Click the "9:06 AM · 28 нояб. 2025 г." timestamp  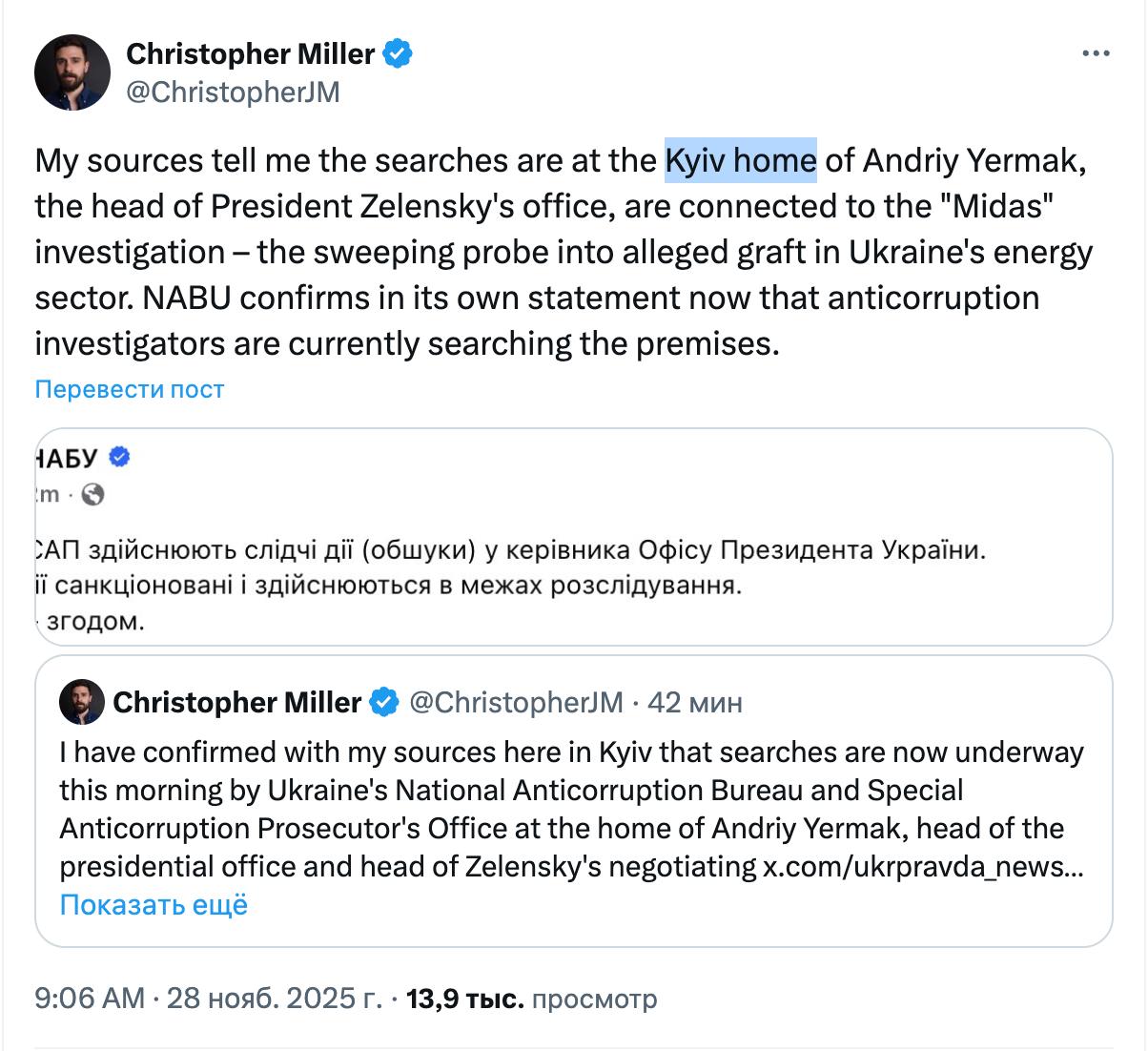pos(208,999)
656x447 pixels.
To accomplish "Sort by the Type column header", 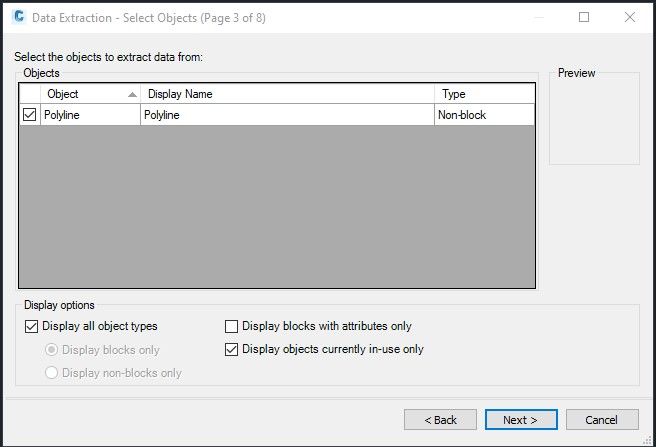I will 484,94.
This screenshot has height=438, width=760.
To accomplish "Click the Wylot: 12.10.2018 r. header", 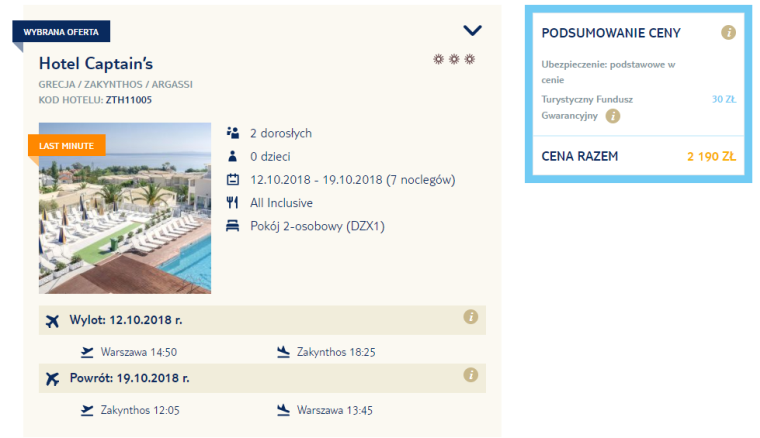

========

Could you copy the rows word for word, starting with the row that contains "This screenshot has height=438, width=760." and continuing up to and including the last row above, while leaving out the pictures?

This screenshot has height=438, width=760.
To accomplish "Click the Wylot: 12.10.2018 r. header", 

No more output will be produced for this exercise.